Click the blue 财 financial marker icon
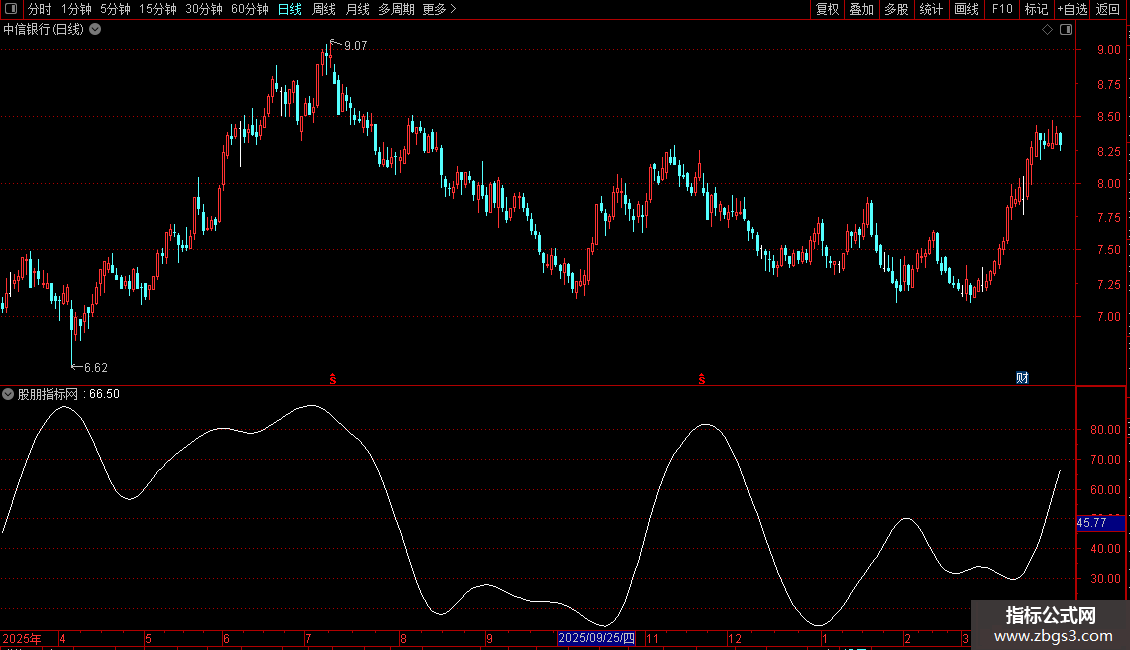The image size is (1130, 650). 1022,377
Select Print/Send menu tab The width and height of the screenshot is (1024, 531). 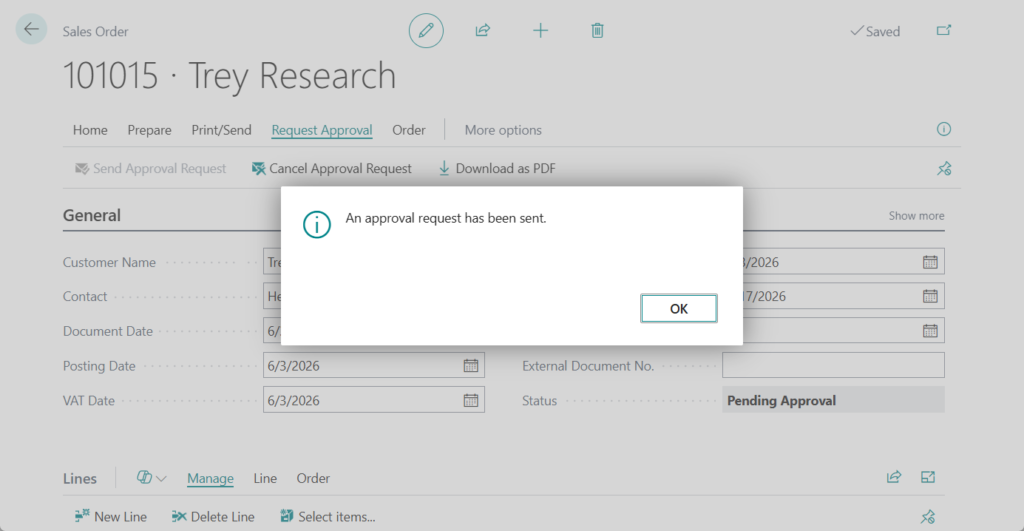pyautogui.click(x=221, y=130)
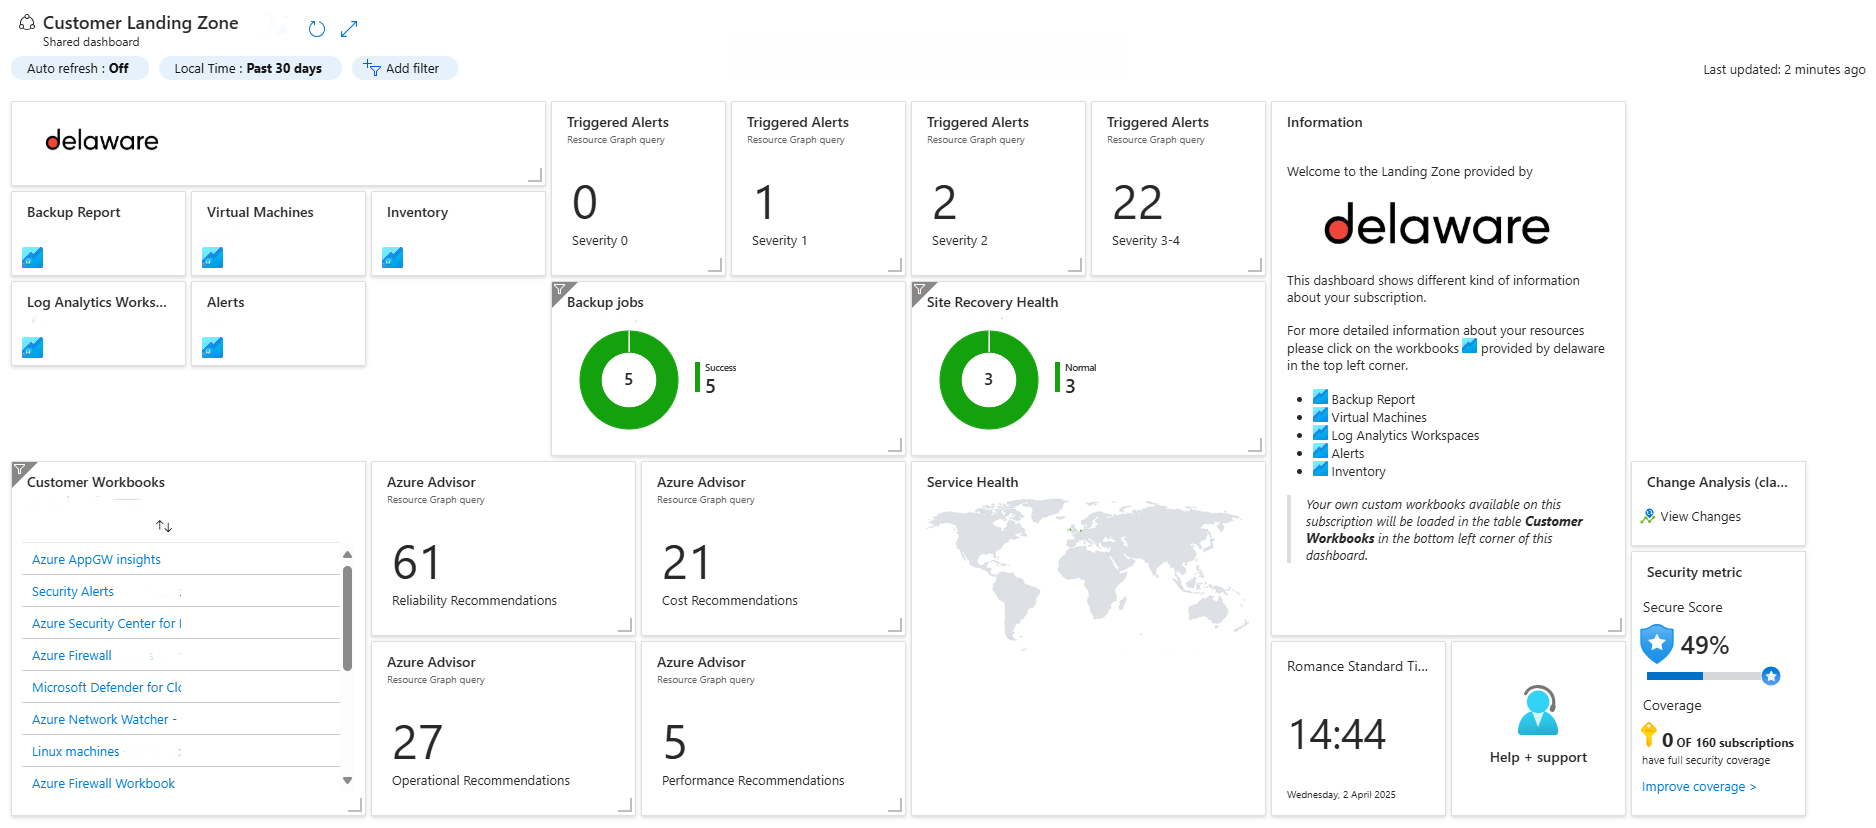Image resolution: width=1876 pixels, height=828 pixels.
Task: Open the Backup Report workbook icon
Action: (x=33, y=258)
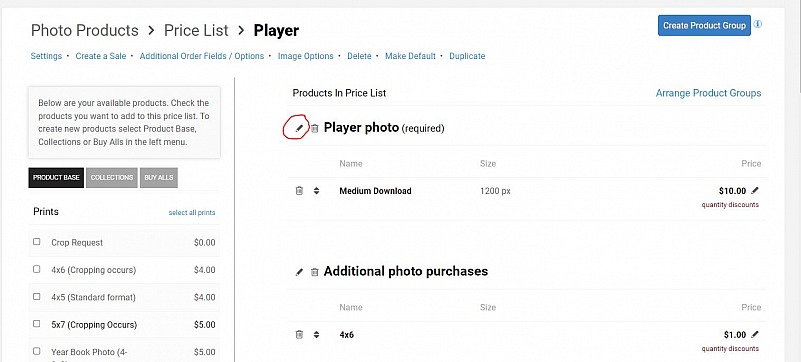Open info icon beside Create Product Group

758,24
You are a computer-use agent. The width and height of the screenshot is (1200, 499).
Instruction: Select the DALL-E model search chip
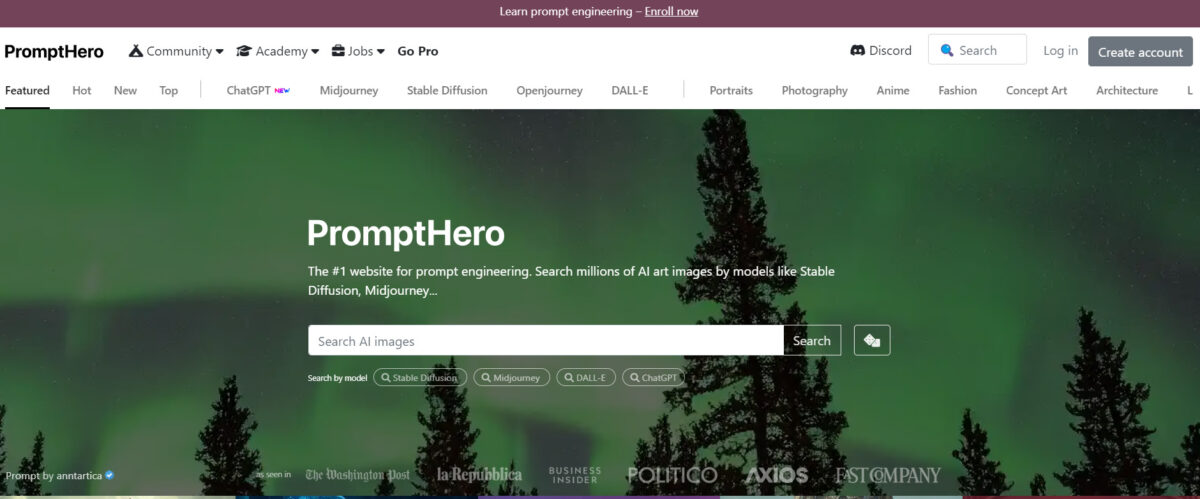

# # #

§ Task goal:
All lines from the one containing "You are a computer-use" through the end of the data are to be restated exactly, with nothing else and without the pictures.

§ Answer section:
You are a computer-use agent. The width and height of the screenshot is (1200, 499).
Instruction: Select the DALL-E model search chip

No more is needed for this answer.